Village in Uttar Pradesh, India

Bilahna is a village in Firozabad block of Firozabad district, Uttar Pradesh. As of 2011, it had a population of 3,842, in 624 households.

== Geography ==
Bilahna is located southeast of Firozabad; it is connected to the city by a metalled rural road. There is a prominent irrigation tank on the northeast side of the village. The village of Jahangirpur is a short distance to the northeast; Nurpur is to the southeast, and Nasirpur is to the north.

== Demographics ==
As of 2011, Bilahna had a population of 3,842, in 624 households. This population was 53.75% male (2,065) and 46.25% female (1,777). The 0-6 age group numbered 729 (423 male and 306 female), making up 19.0% of the total population. 772 residents were members of Scheduled Castes, or 20.1% of the total.

The 1981 census recorded Bilahna (as "Bilahana") as having a population of 1,521 people (837 male and 684 female), in 304 households and 304 physical houses.

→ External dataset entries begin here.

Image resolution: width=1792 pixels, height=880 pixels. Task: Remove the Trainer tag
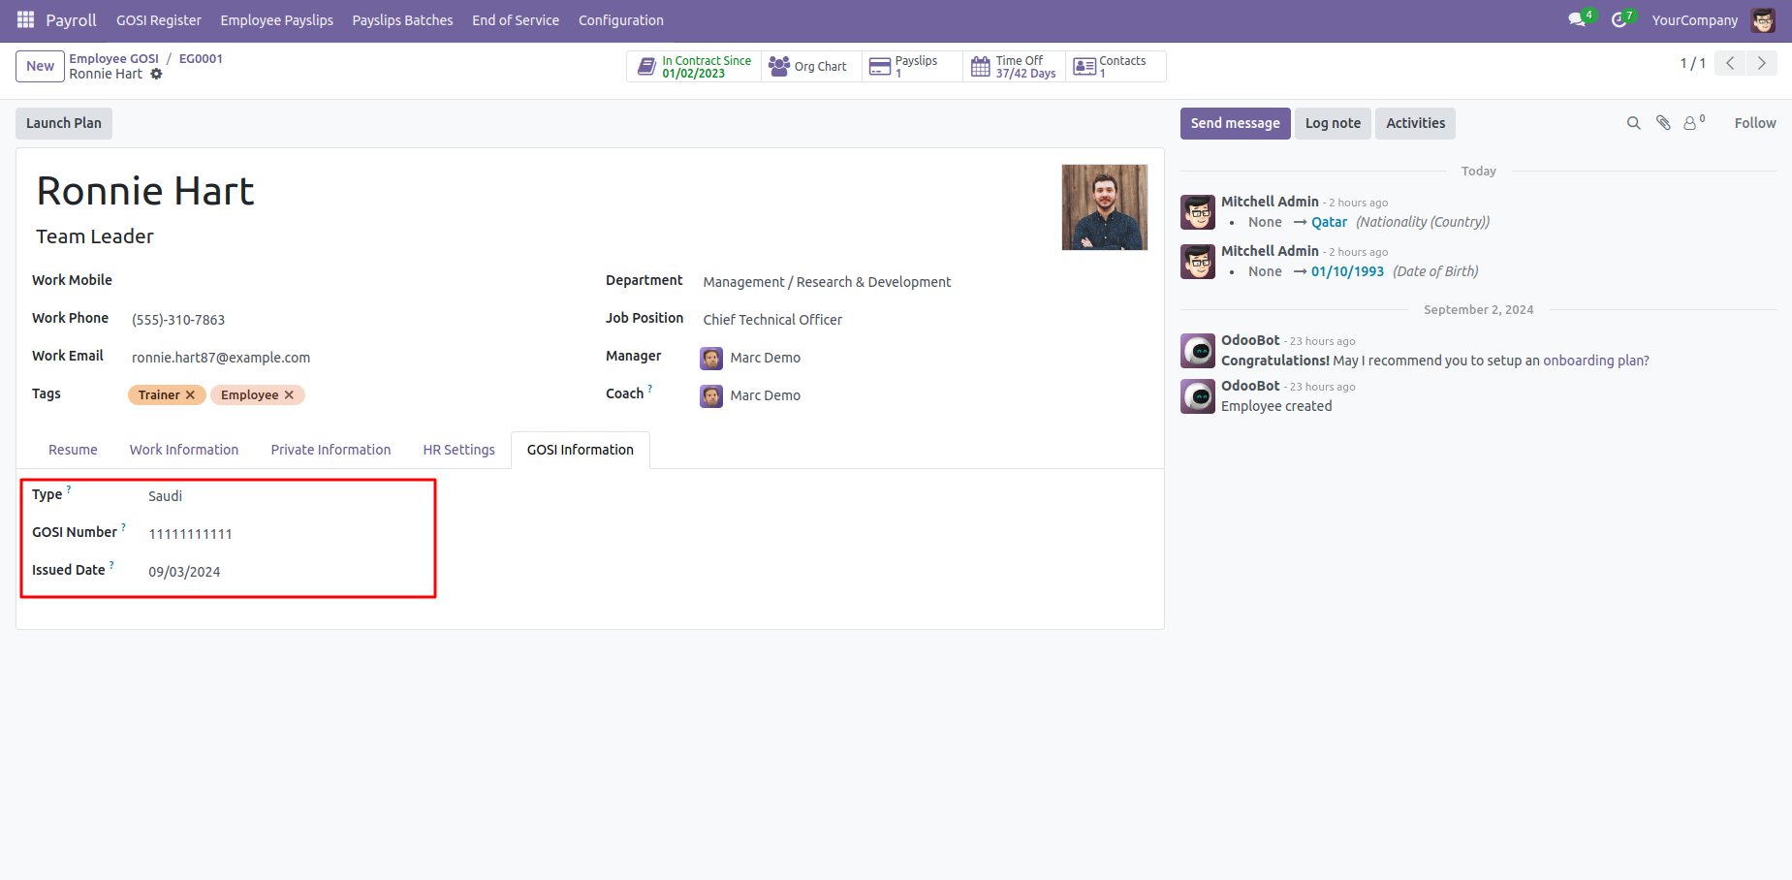click(x=191, y=394)
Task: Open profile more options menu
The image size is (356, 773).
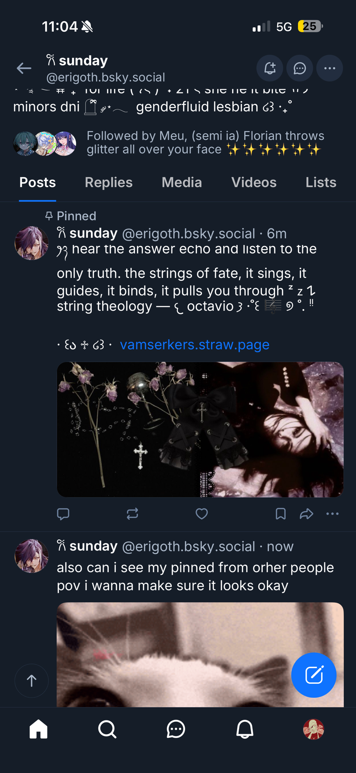Action: click(329, 68)
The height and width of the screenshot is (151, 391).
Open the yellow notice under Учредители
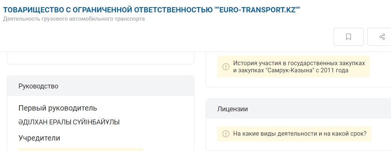point(81,149)
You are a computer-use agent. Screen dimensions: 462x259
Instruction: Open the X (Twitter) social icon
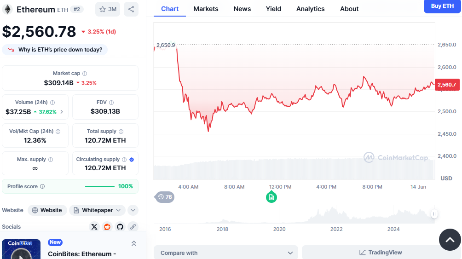[94, 226]
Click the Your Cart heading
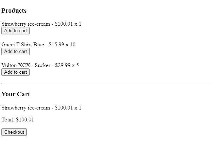 point(15,94)
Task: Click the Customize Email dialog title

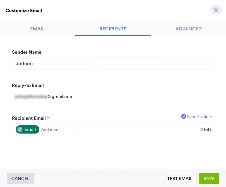Action: click(24, 10)
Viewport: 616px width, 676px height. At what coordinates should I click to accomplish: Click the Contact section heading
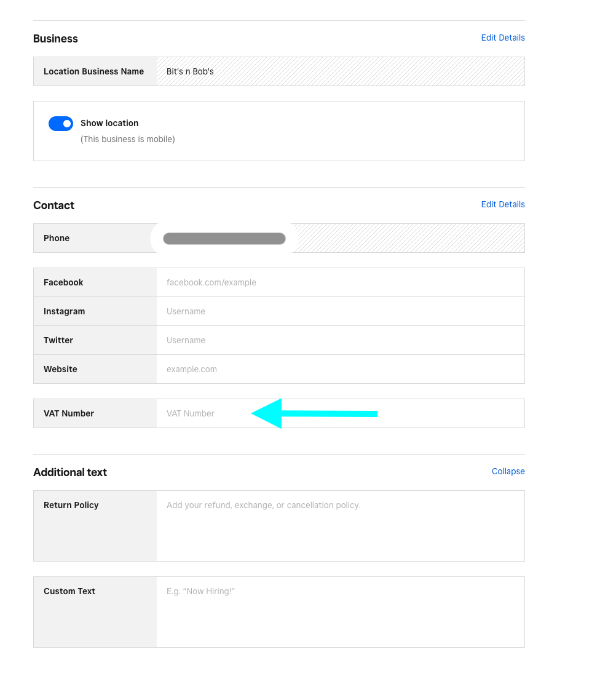[x=53, y=205]
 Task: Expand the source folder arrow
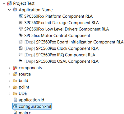click(x=10, y=74)
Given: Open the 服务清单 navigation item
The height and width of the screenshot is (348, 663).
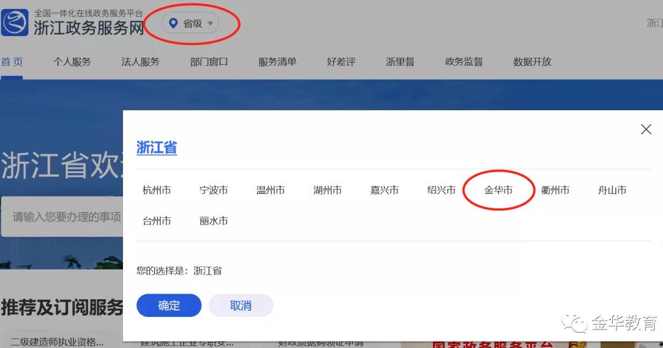Looking at the screenshot, I should (x=277, y=61).
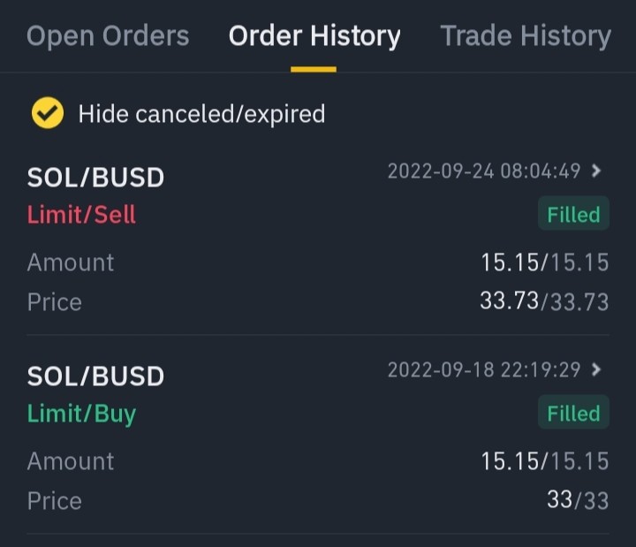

The 1961 census recorded Bilahna as comprising 2 hamlets, with a total population of 1,083 people (572 male and 511 female), in 188 households and 154 physical houses. The area of the village was given as 600 acres and it had a medical practitioner at that point.

== Culture ==
Bilahna holds an annual fair in April.

== Infrastructure ==
As of 2011, Bilahna had 1 primary schools and 1 veterinary hospital but no healthcare facilities for humans. Drinking water was provided by hand pump and tube well/bore well; there were no public toilets. The village had a sub post office but no public library; there was at least some access to electricity for all purposes. Streets were made of both kachcha and pakka materials.